We as aquarists tend to keep all sorts of creatures in our tanks, and some of them present a challenge to feed. We know what fish eat, and we know how fish eat, but sometimes the fish’s schedule does not coincide with our schedule. Also, some fishes, such as seahorses, pipefish, and mandarinfish, are built differently than most fish in that they don’t have a real stomach and must eat tiny amounts all day long. There are also fish that seem to have a higher metabolism than other fish do, such as Moorish idols, or just have a smaller mouth so they can’t fill up at one feeding, such as the copperband butterflyfish.
In this post, I’d like to share with you my design for an easy-to-build target feeder for mandarinfish (which also works for pipefish).
A mandarin is a creature that was designed to eat tiny invertebrates, such as amphipods and copepods (“pods”). Pods are available in any-well-established aquarium, but an adult mandarin or pair of mandarins may either exhaust the pod supply or not get enough to keep them in top condition, which is breeding condition.
All fish should always be in breeding condition, as that is the condition they are always in when they are in the sea. From personal experience, I can also say that fish in breeding condition are more resistant to many diseases and parasites.
So to keep a fish like a mandarin (or a pipefish) in perfect condition, we may want to target feed it. However, we don’t really want to stand there all day long with a turkey baster. That’s where the feeder comes in.
Building the feeder
The mandarin target feeder consists of a flat plastic container, like the kind electrical tape comes in. Here are the steps for building it:
- Drill a hole in the cover that’s a little smaller than the diameter of the container.
- Stretch a fine net over the opening of the container. I use an old net, but I think nylons will work as well. If you cut holes out of your wife’s nylons, just be sure to cover the holes with duct tape so she doesn’t notice.
- Replace the cover to secure the netting and keep it taut.
- Take an acrylic tube (like the kind you can get at a pet store or plastic shop) and bend a 90-degree angle in it. To accomplish this, I insert a spring into the tube and heat it with a hair dryer. Alternatively, you can just use a flexible tube.
- Insert the end of the tube closest to the 90-degree bend through a hole of the same diameter in the side of the feeder. I cut the tube so the other end extends above the water surface.
- Insert a funnel into the top end of the tube.

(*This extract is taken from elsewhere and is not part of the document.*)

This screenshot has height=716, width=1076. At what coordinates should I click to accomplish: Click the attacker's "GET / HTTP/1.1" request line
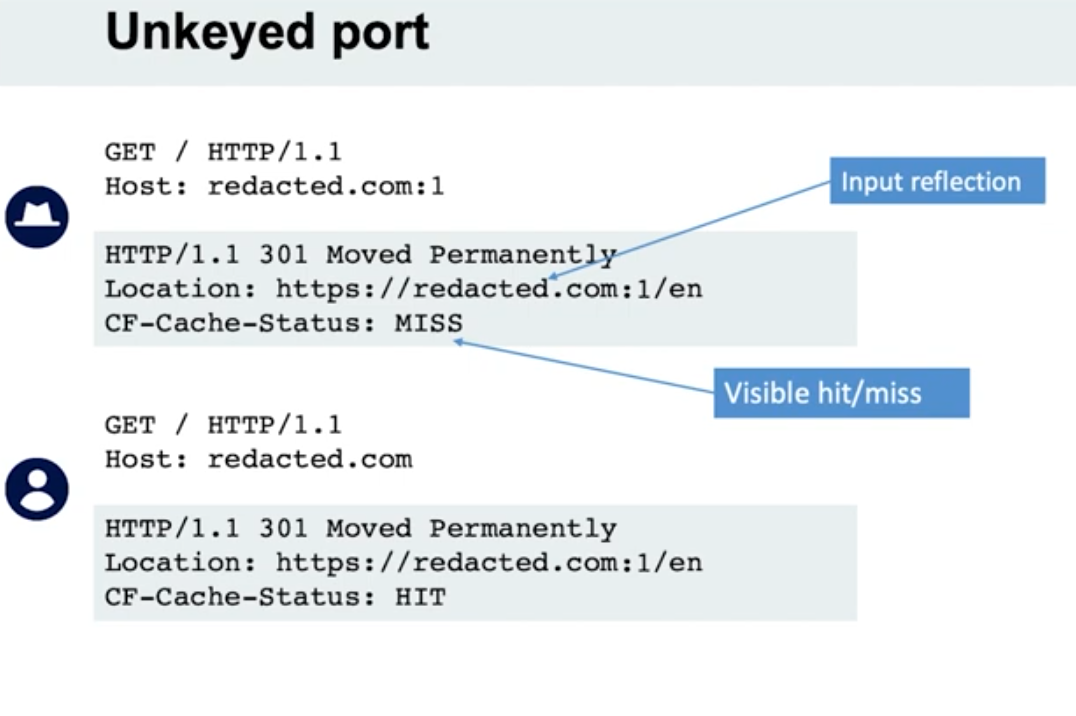[223, 153]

I also glue some lead weights in the container, but you can use a rock or other heavy object to weigh it down.
That’s all there is to it!
Deploying the feeder
Now I lay the feeder in my tank near the corner and hatch some baby brine shrimp. (I will explain how to build a brine shrimp hatchery at a later time.) Strain the baby shrimp so they are in a small amount of water, approximately 1/2 ounce, and pour them into the feeder.
Most of the shrimp will stay in the feeder, and since they are attracted to light, they will swim to the mesh and try to get through—just as your mandarin is sitting there waiting to help them along so he can eat them.
I use my feeder every day, and my pair of mandarins has been spawning for about two years. My tank is very old, and I have no trouble keeping mandarins without additional feeding. This not only allows them to live, but also spawn, and I want all my fish in spawning condition.